What to produce: Copy every row below word for word, keeping each line as it stands.

Listed entries:

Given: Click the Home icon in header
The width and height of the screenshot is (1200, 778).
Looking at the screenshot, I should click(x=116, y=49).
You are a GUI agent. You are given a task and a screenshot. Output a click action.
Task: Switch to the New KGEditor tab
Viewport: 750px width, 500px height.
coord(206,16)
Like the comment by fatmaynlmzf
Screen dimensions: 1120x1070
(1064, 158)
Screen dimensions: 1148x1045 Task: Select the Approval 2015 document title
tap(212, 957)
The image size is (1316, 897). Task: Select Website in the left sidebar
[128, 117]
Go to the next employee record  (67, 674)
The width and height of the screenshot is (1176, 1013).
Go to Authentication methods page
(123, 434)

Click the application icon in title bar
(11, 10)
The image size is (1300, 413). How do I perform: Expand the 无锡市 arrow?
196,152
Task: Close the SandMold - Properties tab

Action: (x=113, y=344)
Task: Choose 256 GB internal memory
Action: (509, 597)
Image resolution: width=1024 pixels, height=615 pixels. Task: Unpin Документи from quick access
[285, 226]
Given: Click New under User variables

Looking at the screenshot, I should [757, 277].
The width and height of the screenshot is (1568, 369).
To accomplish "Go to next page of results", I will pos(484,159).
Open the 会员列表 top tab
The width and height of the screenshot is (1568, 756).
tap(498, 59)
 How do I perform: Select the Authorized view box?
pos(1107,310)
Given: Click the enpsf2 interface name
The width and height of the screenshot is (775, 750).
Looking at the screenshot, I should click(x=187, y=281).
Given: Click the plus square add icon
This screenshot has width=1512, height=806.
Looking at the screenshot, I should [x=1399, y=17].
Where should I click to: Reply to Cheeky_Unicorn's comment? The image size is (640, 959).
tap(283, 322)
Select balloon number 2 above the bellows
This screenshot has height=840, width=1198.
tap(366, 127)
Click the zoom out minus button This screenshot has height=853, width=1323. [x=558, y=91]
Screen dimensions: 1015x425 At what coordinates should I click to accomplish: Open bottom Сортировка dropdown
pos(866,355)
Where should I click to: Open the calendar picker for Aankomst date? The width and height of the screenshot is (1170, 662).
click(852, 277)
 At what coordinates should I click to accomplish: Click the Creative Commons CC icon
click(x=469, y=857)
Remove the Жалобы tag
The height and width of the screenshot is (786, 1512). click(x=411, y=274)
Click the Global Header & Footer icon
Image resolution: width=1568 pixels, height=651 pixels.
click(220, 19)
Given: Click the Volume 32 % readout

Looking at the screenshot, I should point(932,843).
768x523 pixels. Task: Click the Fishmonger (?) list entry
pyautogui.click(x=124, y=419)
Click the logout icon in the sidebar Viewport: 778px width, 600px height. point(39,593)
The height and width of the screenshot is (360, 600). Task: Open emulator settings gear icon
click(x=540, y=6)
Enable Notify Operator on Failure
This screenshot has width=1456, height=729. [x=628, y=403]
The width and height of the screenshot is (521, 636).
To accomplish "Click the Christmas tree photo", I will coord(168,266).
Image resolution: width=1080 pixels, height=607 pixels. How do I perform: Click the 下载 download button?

Solution to the exercise:
Given: Click the Home icon in header
The width and height of the screenshot is (1200, 778).
Looking at the screenshot, I should click(x=116, y=49).
You are a GUI agent. You are given a task and a screenshot. Output a click action.
Task: Switch to the New KGEditor tab
Viewport: 750px width, 500px height.
coord(206,16)
Like the comment by fatmaynlmzf
Screen dimensions: 1120x1070
(1064, 158)
Screen dimensions: 1148x1045 Task: Select the Approval 2015 document title
tap(212, 957)
The image size is (1316, 897). Task: Select Website in the left sidebar
[128, 117]
Go to the next employee record  (67, 674)
The width and height of the screenshot is (1176, 1013).
Go to Authentication methods page
(123, 434)

Click the application icon in title bar
(11, 10)
The image size is (1300, 413). How do I perform: Expand the 无锡市 arrow?
196,152
Task: Close the SandMold - Properties tab

Action: (x=113, y=344)
Task: Choose 256 GB internal memory
Action: (509, 597)
Image resolution: width=1024 pixels, height=615 pixels. Task: Unpin Документи from quick access
[285, 226]
Given: Click New under User variables

Looking at the screenshot, I should [757, 277].
The width and height of the screenshot is (1568, 369).
To accomplish "Go to next page of results", I will pos(484,159).
Open the 会员列表 top tab
The width and height of the screenshot is (1568, 756).
tap(498, 59)
 How do I perform: Select the Authorized view box?
pos(1107,310)
Given: Click the enpsf2 interface name
The width and height of the screenshot is (775, 750).
Looking at the screenshot, I should click(x=187, y=281).
Given: Click the plus square add icon
This screenshot has width=1512, height=806.
Looking at the screenshot, I should [x=1399, y=17].
Where should I click to: Reply to Cheeky_Unicorn's comment? The image size is (640, 959).
tap(283, 322)
Select balloon number 2 above the bellows
This screenshot has height=840, width=1198.
tap(366, 127)
Click the zoom out minus button This screenshot has height=853, width=1323. [x=558, y=91]
Screen dimensions: 1015x425 At what coordinates should I click to accomplish: Open bottom Сортировка dropdown
pos(866,355)
Where should I click to: Open the calendar picker for Aankomst date? The width and height of the screenshot is (1170, 662).
click(852, 277)
 At what coordinates should I click to accomplish: Click the Creative Commons CC icon
click(x=469, y=857)
Remove the Жалобы tag
The height and width of the screenshot is (786, 1512). click(x=411, y=274)
Click the Global Header & Footer icon
Image resolution: width=1568 pixels, height=651 pixels.
click(220, 19)
Given: Click the Volume 32 % readout

Looking at the screenshot, I should point(932,843).
768x523 pixels. Task: Click the Fishmonger (?) list entry
pyautogui.click(x=124, y=419)
Click the logout icon in the sidebar Viewport: 778px width, 600px height. point(39,593)
The height and width of the screenshot is (360, 600). Task: Open emulator settings gear icon
click(x=540, y=6)
Enable Notify Operator on Failure
This screenshot has width=1456, height=729. [x=628, y=403]
The width and height of the screenshot is (521, 636).
To accomplish "Click the Christmas tree photo", I will coord(168,266).
Image resolution: width=1080 pixels, height=607 pixels. How do I perform: Click the 下载 download button?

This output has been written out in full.